■ Work instruction 1 ■
Repeat word for word the part of the passage on dependent origination between "Dukkha for Knowledge" and "feeling to craving.", inclusive.
■ Work instruction 2 ■
In the passage on dependent origination, what does the supermundane series of cause and effect start with?
■ Work instruction 3 ■
Go on with the passage on dukkha and dependent origination from the point where it stops.

■ Source text ■

- Opening Delimiter -

Dukkha for Knowledge and Vision
The “twelve-point-dependent-origination” (paticcasamuppada) starts with ignorance (avijja) and goes through kamma formations (sankhara), rebirth consciousness, mind and matter, sense contacts, feeling, craving, clinging, becoming, birth, and ends with death. Getting born means dying. During that sequence there is one point of escape — from feeling to craving.
While this is called the mundane (lokiya) dependent-origination, the Buddha also taught a supermundane, transcendental (lokuttara) series of cause and effect. That one starts with unsatisfactoriness (dukkha). Dukkha needs to be seen for what it really is, namely the best starting point for our spiritual journey. Unless we know and see dukkha, we would have little reason to practice. If we haven’t acknowledged the over-all existence of dukkha, we wouldn’t be interested in getting out of its clutches.

- Closing Delimiter -

■ Exercise data ■
- Opening Delimiter -

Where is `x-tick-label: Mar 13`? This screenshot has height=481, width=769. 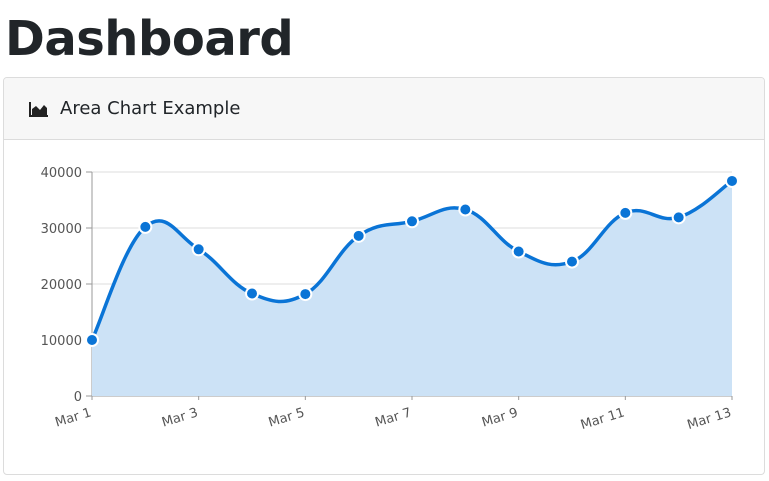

- Closing Delimiter -

■ Response 1 ■
Dukkha for Knowledge and Vision
The “twelve-point-dependent-origination” (paticcasamuppada) starts with ignorance (avijja) and goes through kamma formations (sankhara), rebirth consciousness, mind and matter, sense contacts, feeling, craving, clinging, becoming, birth, and ends with death. Getting born means dying. During that sequence there is one point of escape — from feeling to craving.

■ Response 2 ■
Unsatisfactoriness (dukkha).

■ Response 3 ■
The transcendental-dependent-origination starts out with the awareness and inner knowledge of the inescapable suffering in the human realm. When we reflect upon this, we will no longer try to find a way out through human endeavor, nor through becoming more informed or knowledgeable, or richer, or owning more or having more friends. Seeing dukkha as an inescapable condition, bound up with existence, we no longer feel oppressed by it. It’s inescapable that there is thunder and lightning, so we don’t try to reject the weather. There have to be thunder, lightning and rain, so we can grow food.
Dukkha is equally inescapable. Without it, the human condition would not exist. There wouldn’t be rebirth, decay and death. Having seen it like that, one loses one’s resistance to it. The moment one is no longer repelled by dukkha, suffering is greatly diminished. It’s our resistance which creates the craving to get rid of it, which makes it so much worse.
Having understood dukkha in this way, one may be fortunate enough to make contact with the true Dhamma, the Buddha’s teaching. This is due to one’s own good kamma. There are innumerable people who never get in touch with Dhamma. They might even be born in a place where the Dhamma is being preached, but they will have no opportunity to hear it. There are many more people who will not be searching for the Dhamma, because they’re still searching for the escape route in the human endeavor, looking in the wrong direction. Having come to the conclusion that the world will not provide real happiness, then one also has to have the good kamma to be able to listen to true Dhamma. If these conditions arise, then faith results.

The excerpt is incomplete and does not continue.